En termes techniques, il s'agit de modèle doctrinal superposée au modèle de la barrière combinée, qui produit en fait modèle de la situation. Combinées à des données de reconnaissance constamment mises à jour, ces informations donnent une indication très précise de l'activité probable de l'ennemi. Bien sûr, si les données et leur évaluation sont correctes... Cela nécessite des forces et des moyens de reconnaissance adéquats, ainsi que des officiers d'état-major et des adjudants compétents. Outre l'expertise, il faut bien sûr des forces capables d'exécuter les bonnes instructions au bon moment. C'est-à-dire que des renforcements doivent être envoyés sur la partie de front en question.
Pour l'instant, les Ukrainiens semblent manquer de ces facteurs dans les contreforts du Senkove.
Comme les forces ukrainiennes attendent impatiemment des renforts sur n'importe quelle ligne de front, le déploiement des forces disponibles est une tâche stratégique primordiale. Pour l'instant, cette orientation ne semble pas être une priorité, ce que je peux comprendre.

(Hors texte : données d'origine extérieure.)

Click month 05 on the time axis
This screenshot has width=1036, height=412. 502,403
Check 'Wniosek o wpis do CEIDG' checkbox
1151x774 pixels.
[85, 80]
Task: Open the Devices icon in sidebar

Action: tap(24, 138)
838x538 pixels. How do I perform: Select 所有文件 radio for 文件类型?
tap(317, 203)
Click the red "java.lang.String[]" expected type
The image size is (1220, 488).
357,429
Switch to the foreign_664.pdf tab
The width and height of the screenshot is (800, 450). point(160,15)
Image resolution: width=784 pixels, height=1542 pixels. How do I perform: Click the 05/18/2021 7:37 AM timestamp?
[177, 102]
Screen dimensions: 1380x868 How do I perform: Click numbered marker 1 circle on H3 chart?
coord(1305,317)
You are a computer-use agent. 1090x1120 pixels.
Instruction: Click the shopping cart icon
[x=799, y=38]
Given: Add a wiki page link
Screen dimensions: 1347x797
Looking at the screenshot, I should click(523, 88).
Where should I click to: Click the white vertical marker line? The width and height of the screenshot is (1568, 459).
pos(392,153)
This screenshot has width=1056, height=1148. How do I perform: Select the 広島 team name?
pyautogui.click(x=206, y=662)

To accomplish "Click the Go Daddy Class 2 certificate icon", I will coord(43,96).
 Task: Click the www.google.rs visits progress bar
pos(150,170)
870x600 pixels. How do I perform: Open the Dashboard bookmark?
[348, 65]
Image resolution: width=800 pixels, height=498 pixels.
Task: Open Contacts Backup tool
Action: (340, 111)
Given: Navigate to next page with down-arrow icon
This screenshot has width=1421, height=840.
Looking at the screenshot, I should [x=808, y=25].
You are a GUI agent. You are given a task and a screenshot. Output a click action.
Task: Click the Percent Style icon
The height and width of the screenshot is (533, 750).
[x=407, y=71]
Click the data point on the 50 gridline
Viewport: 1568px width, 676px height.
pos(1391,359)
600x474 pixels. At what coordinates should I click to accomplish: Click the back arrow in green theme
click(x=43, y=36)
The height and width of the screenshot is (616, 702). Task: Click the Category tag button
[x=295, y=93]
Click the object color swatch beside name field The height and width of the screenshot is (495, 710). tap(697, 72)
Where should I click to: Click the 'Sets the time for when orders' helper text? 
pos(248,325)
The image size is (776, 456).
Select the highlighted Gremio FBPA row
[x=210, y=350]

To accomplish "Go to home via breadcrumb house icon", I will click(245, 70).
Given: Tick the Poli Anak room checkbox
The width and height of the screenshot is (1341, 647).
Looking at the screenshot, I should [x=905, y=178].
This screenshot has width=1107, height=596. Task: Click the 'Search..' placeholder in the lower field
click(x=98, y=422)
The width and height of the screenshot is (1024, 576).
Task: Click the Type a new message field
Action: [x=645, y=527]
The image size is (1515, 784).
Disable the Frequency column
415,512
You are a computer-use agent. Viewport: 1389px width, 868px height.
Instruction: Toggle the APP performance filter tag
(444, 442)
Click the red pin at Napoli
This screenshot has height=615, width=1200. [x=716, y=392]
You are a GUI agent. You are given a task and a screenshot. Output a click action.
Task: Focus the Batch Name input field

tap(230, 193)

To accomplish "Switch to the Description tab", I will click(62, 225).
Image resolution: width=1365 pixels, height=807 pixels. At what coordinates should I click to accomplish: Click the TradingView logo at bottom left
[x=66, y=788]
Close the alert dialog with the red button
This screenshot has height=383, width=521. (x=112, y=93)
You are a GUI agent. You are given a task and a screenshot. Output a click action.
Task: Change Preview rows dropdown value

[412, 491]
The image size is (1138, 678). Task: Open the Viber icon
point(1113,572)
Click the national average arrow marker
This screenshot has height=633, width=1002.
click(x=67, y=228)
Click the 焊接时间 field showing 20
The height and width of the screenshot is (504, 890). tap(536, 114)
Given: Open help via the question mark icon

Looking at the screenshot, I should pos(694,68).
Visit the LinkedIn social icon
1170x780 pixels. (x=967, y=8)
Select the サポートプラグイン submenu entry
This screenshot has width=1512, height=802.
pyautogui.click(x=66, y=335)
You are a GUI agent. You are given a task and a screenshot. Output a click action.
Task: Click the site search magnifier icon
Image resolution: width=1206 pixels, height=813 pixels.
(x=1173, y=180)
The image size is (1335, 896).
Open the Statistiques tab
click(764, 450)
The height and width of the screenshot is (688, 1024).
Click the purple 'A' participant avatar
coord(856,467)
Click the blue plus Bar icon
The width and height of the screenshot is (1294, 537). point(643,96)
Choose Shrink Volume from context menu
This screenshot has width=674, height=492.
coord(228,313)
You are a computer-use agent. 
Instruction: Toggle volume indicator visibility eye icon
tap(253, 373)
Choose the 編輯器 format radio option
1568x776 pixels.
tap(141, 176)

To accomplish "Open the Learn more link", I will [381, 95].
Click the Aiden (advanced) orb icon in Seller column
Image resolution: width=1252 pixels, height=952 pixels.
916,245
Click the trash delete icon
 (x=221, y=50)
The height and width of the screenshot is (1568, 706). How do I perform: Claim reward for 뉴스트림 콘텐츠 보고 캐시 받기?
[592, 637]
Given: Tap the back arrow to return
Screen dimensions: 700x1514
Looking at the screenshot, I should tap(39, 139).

Même si les Russes coupent la tête de pont ukrainienne en deux à Senkove, il n'y aura pas de tragédie et le ravitaillement des forces sur la tête de pont pourra toujours être géré. Les Russes n'ont actuellement pas les forces nécessaires pour maintenir leurs attaques dans le Donbas (Pokrovsk, Toretsk, Vuhledar) et en même temps pousser les Ukrainiens jusqu'à la rivière Oskil. À mon avis, si tout se passe bien (du point de vue russe), nous pourrions avoir quelque chose à la fin de l'été 2025 au plus tôt.
La situation opérationnelle autour de Kupyansk-Svatove et les grandes lignes de l'activité russe attendue
A mon avis, les Russes tentent d'avancer vers Senkove (OBJ S), en même temps menaçant les forces ukrainiennes défendant le centre de Lozove par d'attaques supplémentaires, et en lançant d'autres attaques de blocage vers Kupyansk. Une autre option, moins probable, consiste à déplacer la direction principale d’attaque vers Kupyansk, bien que cela présente moins d'avantages que l'occupation éventuelle de Senkove.
Dans l'ensemble, je considère donc que cette ligne de front se situe au bas de la liste des priorités. Toutefois, afin de préserver les forces existantes et d'éviter des pertes inutiles, le niveau d'expertise militaire doit être amélioré.